La CER-E a clairement confirmé l’importance d’une charge fiscale concurrentielle pour l’attractivité de la place économique suisse. Elle soutient ainsi fondamentalement une réduction du taux d’imposition des bénéfices.
En revanche, la commission, par 5 voix contre 4 et 2 abstentions, propose de supprimer du texte de la motion le mandat d’ « assouplir les modalités d’imposition de certaines sources de revenus ». La majorité de la commission souhaite se concentrer pour le moment sur la réduction du taux d’imposition des bénéfices. Il conviendra, en outre, de clarifier en cas de taux différencié en fonction des types de revenus dans quelle mesure une telle solution est conforme aux exigences constitutionnelles d’égalité de traitement et d’imposition d’après la capacité contributive.

2) Mo 07.3269 . Conseil national (Groupe V). Impôt fédéral direct. Réduction du taux d’imposition applicable aux bénéfices des personnes morales.

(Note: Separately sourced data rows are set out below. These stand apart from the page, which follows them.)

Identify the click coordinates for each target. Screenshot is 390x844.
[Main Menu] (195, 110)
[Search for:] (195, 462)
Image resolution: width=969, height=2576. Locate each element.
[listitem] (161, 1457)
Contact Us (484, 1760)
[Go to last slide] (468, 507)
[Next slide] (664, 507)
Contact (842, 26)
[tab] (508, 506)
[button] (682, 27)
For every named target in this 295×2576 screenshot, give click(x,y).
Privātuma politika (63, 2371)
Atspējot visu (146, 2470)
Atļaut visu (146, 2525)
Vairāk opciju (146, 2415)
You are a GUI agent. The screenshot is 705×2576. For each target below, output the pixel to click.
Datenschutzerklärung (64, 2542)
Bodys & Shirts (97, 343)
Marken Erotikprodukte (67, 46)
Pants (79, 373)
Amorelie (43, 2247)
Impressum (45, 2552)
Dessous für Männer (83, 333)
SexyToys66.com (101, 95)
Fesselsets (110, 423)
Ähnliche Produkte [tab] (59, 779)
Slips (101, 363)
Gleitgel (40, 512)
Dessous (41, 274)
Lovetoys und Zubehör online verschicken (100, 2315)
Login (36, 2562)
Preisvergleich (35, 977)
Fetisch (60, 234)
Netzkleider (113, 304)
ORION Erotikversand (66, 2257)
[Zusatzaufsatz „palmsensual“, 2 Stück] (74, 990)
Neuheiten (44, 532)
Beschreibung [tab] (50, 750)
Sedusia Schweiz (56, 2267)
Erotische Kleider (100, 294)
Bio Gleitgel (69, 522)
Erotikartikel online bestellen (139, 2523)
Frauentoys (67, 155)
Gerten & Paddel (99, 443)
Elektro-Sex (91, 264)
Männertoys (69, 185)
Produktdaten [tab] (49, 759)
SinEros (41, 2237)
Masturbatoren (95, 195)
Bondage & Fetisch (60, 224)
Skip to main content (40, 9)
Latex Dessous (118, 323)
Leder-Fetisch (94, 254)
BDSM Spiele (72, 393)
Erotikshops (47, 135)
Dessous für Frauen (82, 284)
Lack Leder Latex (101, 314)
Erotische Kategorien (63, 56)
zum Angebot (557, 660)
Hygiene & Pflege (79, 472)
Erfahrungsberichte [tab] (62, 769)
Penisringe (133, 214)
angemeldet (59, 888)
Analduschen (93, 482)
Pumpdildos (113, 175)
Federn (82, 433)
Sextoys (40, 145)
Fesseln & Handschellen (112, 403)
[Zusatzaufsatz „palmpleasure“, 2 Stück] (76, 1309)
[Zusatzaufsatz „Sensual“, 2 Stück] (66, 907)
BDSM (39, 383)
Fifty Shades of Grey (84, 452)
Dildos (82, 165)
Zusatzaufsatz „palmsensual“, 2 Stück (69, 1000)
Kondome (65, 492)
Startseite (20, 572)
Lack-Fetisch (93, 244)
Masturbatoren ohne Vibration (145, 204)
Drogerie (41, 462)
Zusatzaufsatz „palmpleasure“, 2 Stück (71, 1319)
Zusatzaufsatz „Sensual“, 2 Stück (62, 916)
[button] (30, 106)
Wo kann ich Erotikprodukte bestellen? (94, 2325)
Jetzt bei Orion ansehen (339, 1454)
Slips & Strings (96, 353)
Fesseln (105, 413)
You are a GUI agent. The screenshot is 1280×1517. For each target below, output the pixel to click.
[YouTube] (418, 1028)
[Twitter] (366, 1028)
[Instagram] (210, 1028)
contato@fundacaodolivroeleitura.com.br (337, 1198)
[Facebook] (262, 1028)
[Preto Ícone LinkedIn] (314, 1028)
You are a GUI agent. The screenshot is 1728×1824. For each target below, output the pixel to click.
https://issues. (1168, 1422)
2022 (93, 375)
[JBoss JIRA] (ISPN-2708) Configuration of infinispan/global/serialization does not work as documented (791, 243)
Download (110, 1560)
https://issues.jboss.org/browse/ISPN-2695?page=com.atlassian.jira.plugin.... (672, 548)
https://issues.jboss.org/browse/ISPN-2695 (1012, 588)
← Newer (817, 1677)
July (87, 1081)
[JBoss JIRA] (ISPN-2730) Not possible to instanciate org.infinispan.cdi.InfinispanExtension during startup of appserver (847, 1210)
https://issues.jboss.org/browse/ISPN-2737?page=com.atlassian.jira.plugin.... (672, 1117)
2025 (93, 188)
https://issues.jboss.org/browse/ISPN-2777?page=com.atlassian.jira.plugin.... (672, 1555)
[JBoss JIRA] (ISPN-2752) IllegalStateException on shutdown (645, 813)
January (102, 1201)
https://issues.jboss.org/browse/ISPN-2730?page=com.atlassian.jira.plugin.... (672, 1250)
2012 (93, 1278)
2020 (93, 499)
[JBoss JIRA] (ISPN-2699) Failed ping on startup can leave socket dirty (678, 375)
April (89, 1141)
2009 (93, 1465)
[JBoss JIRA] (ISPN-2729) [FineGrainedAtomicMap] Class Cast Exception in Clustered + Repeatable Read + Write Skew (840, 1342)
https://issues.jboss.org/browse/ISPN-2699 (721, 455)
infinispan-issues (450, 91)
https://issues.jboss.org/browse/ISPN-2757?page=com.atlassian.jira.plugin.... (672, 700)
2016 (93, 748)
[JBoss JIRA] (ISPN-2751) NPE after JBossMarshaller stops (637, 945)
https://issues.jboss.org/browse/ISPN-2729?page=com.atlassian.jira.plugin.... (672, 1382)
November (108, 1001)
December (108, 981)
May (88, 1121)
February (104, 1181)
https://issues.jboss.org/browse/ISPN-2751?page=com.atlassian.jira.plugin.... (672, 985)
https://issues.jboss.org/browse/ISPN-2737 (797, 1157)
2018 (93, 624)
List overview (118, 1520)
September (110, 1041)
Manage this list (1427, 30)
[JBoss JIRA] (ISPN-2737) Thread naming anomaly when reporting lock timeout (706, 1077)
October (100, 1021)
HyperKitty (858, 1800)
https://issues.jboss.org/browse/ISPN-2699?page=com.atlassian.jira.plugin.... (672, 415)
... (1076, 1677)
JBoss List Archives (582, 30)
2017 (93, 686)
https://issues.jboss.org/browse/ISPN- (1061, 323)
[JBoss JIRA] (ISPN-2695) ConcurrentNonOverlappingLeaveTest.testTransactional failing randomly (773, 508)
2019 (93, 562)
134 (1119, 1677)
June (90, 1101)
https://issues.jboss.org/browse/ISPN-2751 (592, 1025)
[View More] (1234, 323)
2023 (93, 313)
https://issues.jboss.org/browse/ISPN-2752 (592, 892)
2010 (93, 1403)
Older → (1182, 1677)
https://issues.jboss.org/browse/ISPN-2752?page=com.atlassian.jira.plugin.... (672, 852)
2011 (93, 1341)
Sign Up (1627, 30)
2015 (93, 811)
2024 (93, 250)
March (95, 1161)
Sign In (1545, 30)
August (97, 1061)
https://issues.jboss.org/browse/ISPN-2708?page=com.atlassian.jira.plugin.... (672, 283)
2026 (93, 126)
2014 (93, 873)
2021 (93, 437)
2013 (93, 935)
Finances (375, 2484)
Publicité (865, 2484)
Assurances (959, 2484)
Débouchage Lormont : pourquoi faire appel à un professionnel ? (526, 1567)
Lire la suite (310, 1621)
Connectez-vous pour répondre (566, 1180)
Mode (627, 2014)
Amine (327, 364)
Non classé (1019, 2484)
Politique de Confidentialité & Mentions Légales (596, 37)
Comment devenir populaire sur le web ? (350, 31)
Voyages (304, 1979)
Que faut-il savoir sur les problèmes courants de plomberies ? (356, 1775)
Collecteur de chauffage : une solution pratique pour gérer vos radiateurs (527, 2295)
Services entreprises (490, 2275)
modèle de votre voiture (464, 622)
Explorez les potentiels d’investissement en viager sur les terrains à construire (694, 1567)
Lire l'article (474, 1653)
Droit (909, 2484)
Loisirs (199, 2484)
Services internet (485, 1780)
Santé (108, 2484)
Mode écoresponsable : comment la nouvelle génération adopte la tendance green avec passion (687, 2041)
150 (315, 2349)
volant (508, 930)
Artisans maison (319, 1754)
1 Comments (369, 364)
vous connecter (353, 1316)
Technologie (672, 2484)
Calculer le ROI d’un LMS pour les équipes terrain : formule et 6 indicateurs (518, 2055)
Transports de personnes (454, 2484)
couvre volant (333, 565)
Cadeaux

Approuvée, contre l’avis du gouvernement, par le Conseil national par 98 voix contre 88, la motion du Groupe de l’Union démocratique du centre demande au Conseil fédéral de réduire le taux d’imposition applicable aux bénéfices des personnes morales de 8.5 à 5 pour cent.
Par 7 voix contre 2 et 2 abstentions, la commission propose de soutenir la proposition du Conseil fédéral et de rejeter la motion.
Pour la majorité des membres, la commission ne dispose pas des renseignements lui permettant d’apprécier si réellement cette forte réduction de l’imposition sur les bénéfices des personnes morales permet de renforcer l’attrait de la place économique suisse et d’en apprécier la portée. Les débats ont aussi révélé un manque de renseignements permettant d’identifier les bénéficiaires de l’allègement (types d’entreprises, branches, etc.). Un autre aspect déterminant pour ce choix a été la forte réduction des rentrées fiscales que l’acceptation de la motion implique. Le manque à gagner fiscal estimé par le Conseil fédéral à 3,7 milliards de francs devrait en effet être compensé par une baisse des dépenses ou par une hausse d’un autre impôt, vraisemblablement la TVA. La majorité des sénateurs a donc préféré ne pas accepter la motion.
Arguant que la baisse de la pression fiscale induira forcément une hausse des investissements, une minorité de la commission, soutient que l’acceptation de la motion est une mesure à même de renforcer l’attrait de la place économique suisse.
La CER-E a par ailleurs entendu le ministre des finances ainsi que les représentants de la Commission fédérale des banques (CFB), qui lui ont exposé leur appréciation de la situation actuelle du marché financier et lui ont présenté la pratique suisse en matière de surveillance des marchés financiers.

La commission a siégé le 14 et 15 janvier 2008 à Berne, sous la présidence de la Conseillère aux Etats Simonetta Sommaruga (PS, BE) et en partie en présence du Conseiller fédéral Hans-Rudolf Merz.